#### [PROBLEM DETAILS]
Quote the lines from the one with "Focus the 測試集描述 text area" up to and including the one with "Open the stonequest.de", reproducing each precisely.

== == ==

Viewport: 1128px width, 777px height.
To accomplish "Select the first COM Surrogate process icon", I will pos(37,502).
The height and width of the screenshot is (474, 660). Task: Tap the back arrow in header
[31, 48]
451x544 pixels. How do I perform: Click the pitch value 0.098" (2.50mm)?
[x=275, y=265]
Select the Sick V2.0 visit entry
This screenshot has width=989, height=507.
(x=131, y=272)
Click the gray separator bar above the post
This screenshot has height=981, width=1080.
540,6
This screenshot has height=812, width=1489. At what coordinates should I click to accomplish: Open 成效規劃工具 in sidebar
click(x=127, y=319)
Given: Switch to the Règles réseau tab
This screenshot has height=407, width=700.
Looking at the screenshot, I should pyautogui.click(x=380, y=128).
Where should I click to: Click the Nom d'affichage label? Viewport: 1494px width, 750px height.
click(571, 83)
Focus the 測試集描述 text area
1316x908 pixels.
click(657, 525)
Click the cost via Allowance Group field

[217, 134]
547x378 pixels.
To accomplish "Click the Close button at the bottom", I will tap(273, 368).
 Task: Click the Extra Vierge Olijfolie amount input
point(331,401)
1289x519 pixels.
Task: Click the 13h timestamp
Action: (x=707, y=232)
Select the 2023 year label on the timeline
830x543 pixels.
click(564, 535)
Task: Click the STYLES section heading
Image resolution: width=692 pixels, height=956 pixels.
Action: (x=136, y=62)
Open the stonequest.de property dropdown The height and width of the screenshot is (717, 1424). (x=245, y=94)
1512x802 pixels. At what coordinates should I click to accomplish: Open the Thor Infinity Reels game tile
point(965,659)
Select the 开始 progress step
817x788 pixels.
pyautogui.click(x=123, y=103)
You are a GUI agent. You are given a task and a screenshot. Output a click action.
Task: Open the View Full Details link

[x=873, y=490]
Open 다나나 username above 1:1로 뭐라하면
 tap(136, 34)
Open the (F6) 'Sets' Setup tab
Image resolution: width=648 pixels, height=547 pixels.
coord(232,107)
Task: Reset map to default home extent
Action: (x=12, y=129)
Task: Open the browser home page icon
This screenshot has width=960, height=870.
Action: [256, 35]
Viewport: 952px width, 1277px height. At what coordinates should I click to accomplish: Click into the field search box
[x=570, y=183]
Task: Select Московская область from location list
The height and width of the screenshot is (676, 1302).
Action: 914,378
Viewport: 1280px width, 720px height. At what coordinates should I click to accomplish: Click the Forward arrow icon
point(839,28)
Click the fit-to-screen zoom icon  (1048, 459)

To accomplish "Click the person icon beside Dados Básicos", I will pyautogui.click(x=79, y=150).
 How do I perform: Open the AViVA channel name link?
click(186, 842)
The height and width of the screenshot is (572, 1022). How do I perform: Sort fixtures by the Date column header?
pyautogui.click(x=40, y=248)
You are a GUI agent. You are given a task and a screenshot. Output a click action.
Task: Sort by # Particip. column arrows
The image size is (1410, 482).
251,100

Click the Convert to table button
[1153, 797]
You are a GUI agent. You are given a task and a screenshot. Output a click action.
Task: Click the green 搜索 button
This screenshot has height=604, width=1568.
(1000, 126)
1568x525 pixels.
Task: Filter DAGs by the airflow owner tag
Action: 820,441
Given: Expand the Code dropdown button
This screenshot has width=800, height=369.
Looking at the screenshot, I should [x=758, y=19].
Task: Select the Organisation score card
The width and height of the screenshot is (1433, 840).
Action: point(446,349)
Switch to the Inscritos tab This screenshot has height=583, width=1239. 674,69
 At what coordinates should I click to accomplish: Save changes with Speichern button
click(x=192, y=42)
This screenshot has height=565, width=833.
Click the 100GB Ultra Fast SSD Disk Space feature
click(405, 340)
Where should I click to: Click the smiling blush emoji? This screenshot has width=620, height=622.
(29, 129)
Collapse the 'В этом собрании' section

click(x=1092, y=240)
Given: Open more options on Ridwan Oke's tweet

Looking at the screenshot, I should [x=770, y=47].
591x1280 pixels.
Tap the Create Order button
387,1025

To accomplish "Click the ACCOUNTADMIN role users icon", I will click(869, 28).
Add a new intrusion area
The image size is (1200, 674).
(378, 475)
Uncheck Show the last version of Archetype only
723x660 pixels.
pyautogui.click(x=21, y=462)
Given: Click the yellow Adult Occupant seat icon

== == ==

#### [RESULT OF THE EXERCISE]
Focus the 測試集描述 text area
1316x908 pixels.
click(657, 525)
Click the cost via Allowance Group field

[217, 134]
547x378 pixels.
To accomplish "Click the Close button at the bottom", I will tap(273, 368).
 Task: Click the Extra Vierge Olijfolie amount input
point(331,401)
1289x519 pixels.
Task: Click the 13h timestamp
Action: (x=707, y=232)
Select the 2023 year label on the timeline
830x543 pixels.
click(564, 535)
Task: Click the STYLES section heading
Image resolution: width=692 pixels, height=956 pixels.
Action: (x=136, y=62)
Open the stonequest.de property dropdown The height and width of the screenshot is (717, 1424). (x=245, y=94)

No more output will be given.